A duty-to-defend clause is a crucial provision found in many liability insurance policies. It obligates the insurance company to provide and pay for the legal defense of its policyholder when a third party brings a lawsuit against them, provided the claims made in the lawsuit are potentially covered by the insurance policy.

Essentially, if you are sued for something your insurance policy might cover, this clause means your insurer will step in to hire attorneys, manage the legal process, and cover the associated legal costs, such as attorney fees, court costs, and investigation expenses, rather than leaving you to handle the defense yourself.

  • Example 1: Small Business Owner

    Imagine a small marketing agency is sued by a former client. The client alleges that the agency's advertising campaign contained misleading information, causing them financial harm. The marketing agency's professional liability insurance policy includes a duty-to-defend clause.

    How it illustrates the term: Because the lawsuit's allegations (misleading advertising causing financial harm) could potentially be covered by the professional liability policy, the insurance company would activate its duty-to-defend. This means the insurer would appoint and pay for lawyers to represent the marketing agency in court, handling all the legal expenses and proceedings related to defending against the client's claims.

  • Example 2: Homeowner

    A homeowner hosts a party, and one of the guests trips over a loose rug and breaks an arm, subsequently suing the homeowner for negligence and medical expenses. The homeowner's personal liability coverage within their home insurance policy contains a duty-to-defend clause.

    How it illustrates the term: The homeowner's insurance company would fulfill its duty to defend by hiring legal counsel for the homeowner and covering all the costs associated with defending against the guest's personal injury lawsuit.
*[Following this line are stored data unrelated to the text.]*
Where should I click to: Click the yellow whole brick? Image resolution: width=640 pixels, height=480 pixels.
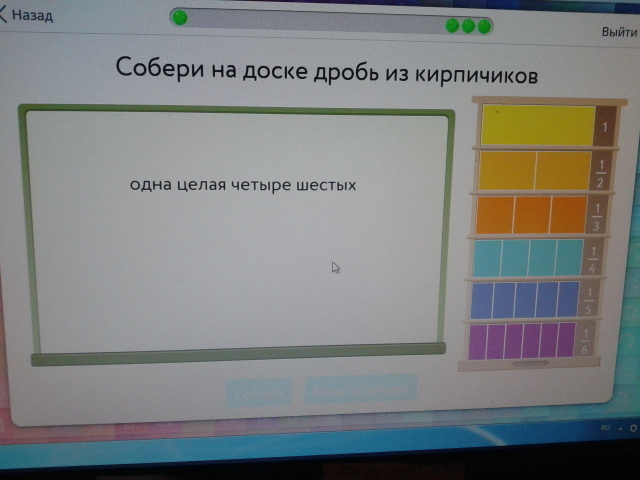[538, 125]
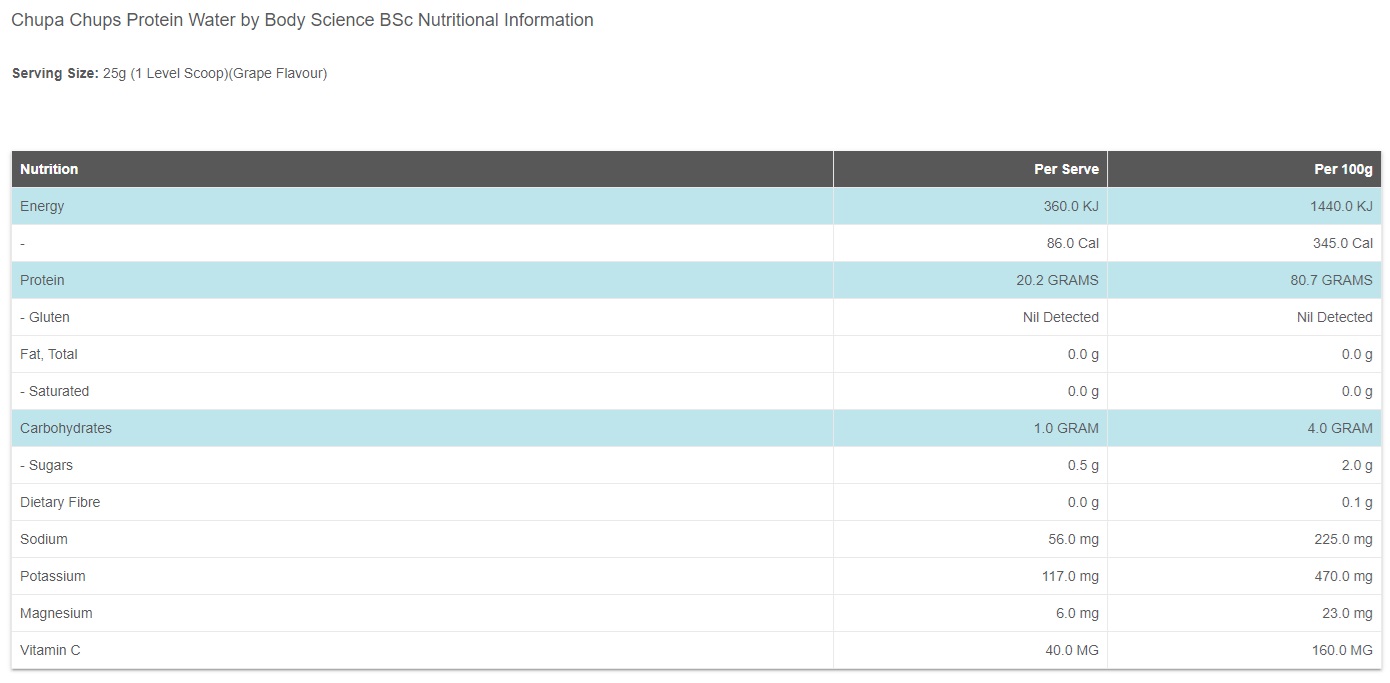
Task: Click the 345.0 Cal per 100g value
Action: pyautogui.click(x=1341, y=243)
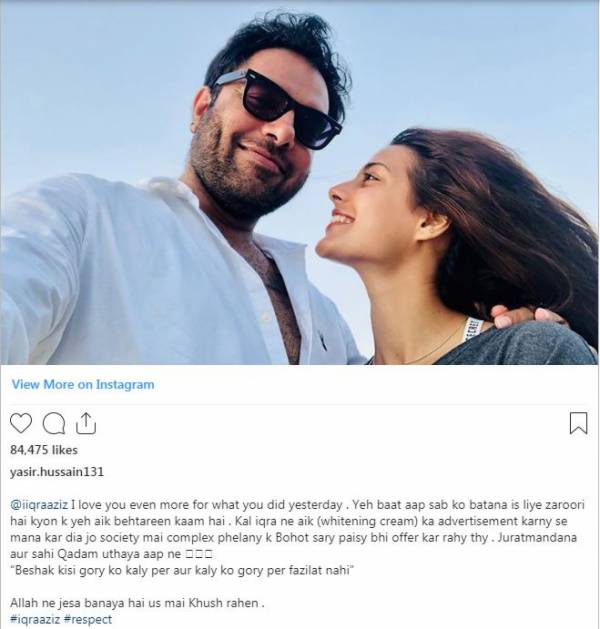View the 84,475 likes list
Viewport: 600px width, 629px height.
44,450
This includes attorney fees, court filing fees, and other litigation expenses, because the claim of negligence and injury on the property falls within the scope of typical homeowner's liability coverage.

  • Example 3: Construction Contractor

    A general contractor completes a commercial building project. A year later, the building owner discovers significant water damage due to an alleged defect in the roof installation and sues the general contractor for property damage. The contractor's commercial general liability (CGL) policy has a duty-to-defend clause.

    How it illustrates the term: Given that the lawsuit alleges property damage potentially caused by the contractor's work, which is typically covered by a CGL policy, the insurance company would invoke its duty-to-defend. The insurer would then provide and pay for legal representation for the general contractor, managing the defense against the building owner's claims and covering all the legal expenses incurred during the litigation process.

Simple Definition

A duty-to-defend clause is a standard provision in liability insurance policies. It legally obligates the insurer to provide and pay for the legal defense of the insured against any lawsuit brought by a third party, as long as the claim falls within the scope of the policy's coverage.